In 1994, he created First Fire to celebrate the tenth anniversary of First Night Providence; in June 1996, he created Second Fire for the International Sculpture Conference and the Convergence International Arts Festival in Providence. With hundreds of volunteers and the broad support of the community he established WaterFire as an ongoing installation in 1997. Evans also created WaterFire Houston in 1998 and installed Moving Water for the Institute of Contemporary Art's Vita Brevis Program in Boston in 2001. Among other installation works, Barnaby Evans created Temple to Milk in 1989, Protecting the Flag in 1990, Execution Coda (with artist Irene Lawrence) in 1993, and Solstice Courtyard in 1997. Evans created Rikyu's Second Dream for the Rhode Island School of Design Museum of Art for the summer of 1999, a related work, 613 Lengths of Bamboo, at the Brattleboro Museum of Art, and Heart of Glass for the Museum of Glass in Tacoma, Washington, both in 2001. Evans is currently exploring art installations for a number of other cities including St. Petersburg, Barcelona, and Seoul.
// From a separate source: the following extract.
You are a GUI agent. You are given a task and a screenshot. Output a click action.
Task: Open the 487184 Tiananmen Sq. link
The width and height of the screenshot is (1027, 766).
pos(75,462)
Barnaby Evans is also known for his photography which is included in the permanent collections of the Victoria and Albert Museum, London; the Bibliothèque nationale, Paris; the Musee' d'art et d'histoire, Fribourg, Switzerland; the Addison Gallery of American Art, Andover, Massachusetts; and the Museum of Art, Rhode Island School of Design among others. His photographs have also been nationally and internationally exhibited and published in Camera, Lucerne, Switzerland; Photokina, Cologne, Germany; Photography Annual, New York; and Schweizerische Photorundschau / Revue Suisse de Photographie.
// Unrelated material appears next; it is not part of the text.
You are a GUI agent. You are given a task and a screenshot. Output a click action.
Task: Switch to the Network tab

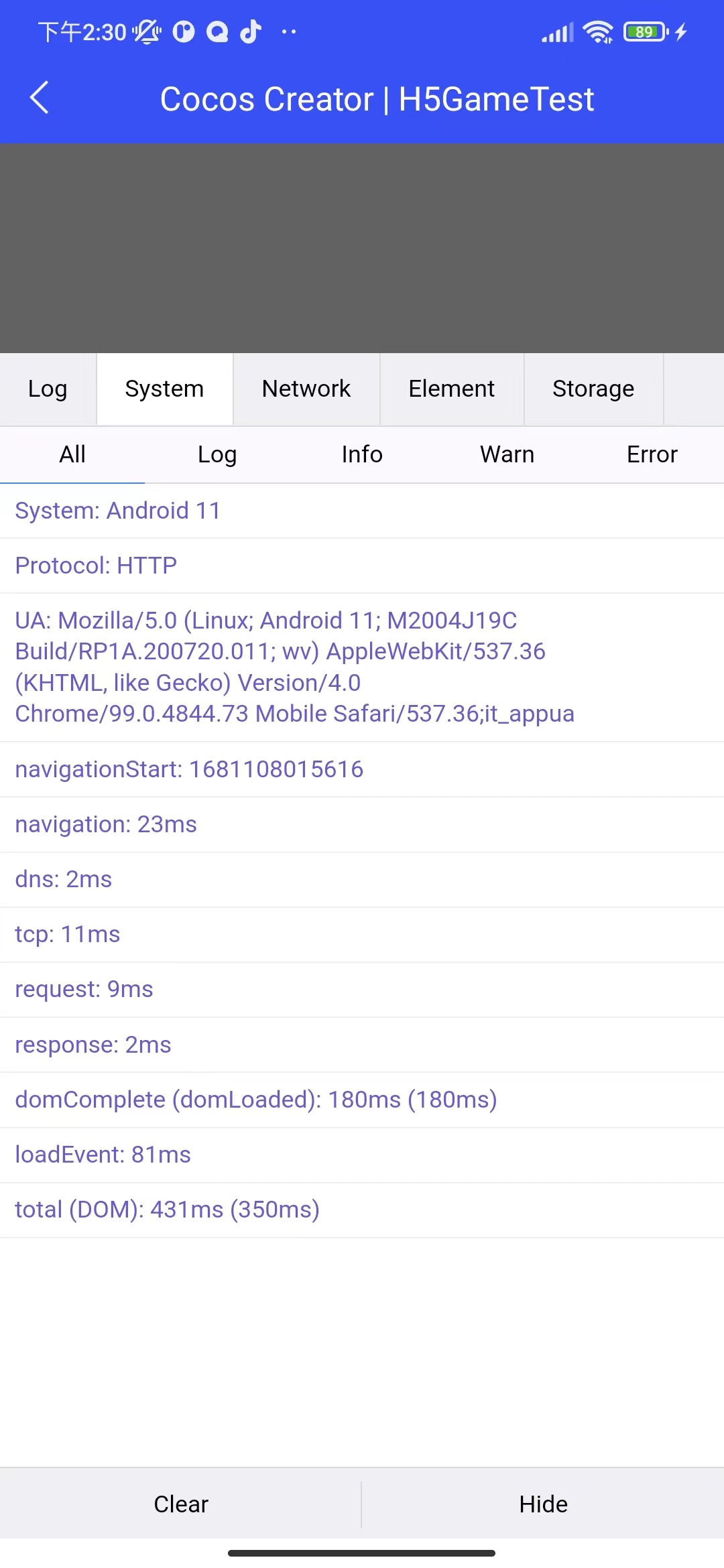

Barnaby Evans received his bachelor's degree in biology and environmental science from Brown University in 1975, where he was a member of the Brown Association for Cooperative Housing. He was awarded an honorary Doctorate of Humanities by Brown University and an honorary Doctorate of Fine Arts by Rhode Island College, both in 2000. Evans has also received the Aaron Siskind Fellowship in Photography, several fellowships from the Rhode Island State Council on the Arts, the Silver Prize for Colour Photography at the International Triennial Exhibition (in Switzerland) and Providence's Renaissance Award in 1997. Evans received the 2003 Kevin Lynch Award from the Massachusetts Institute of Technology, and WaterFire was honored with the 2003 Rudy Bruner Award for Urban Excellence silver medal from the Bruner Foundation, given to Providence for the renaissance of its downtown. Evans has lectured at many universities including Brown University, the Rhode Island School of Design, MIT, Harvard, Cornell, McGill, and the University of Barcelona. Evans was a 2003/2004 Artist in Residence at MIT where he co-taught a course at the Department of Urban Studies with the late Mark Schuster at MIT on the impact of ephemera on the urban environment. In 2008 Evans created a new work on the Boston Common for First Night Boston. Evans was inducted into the Rhode Island Heritage Hall of Fame in 2011.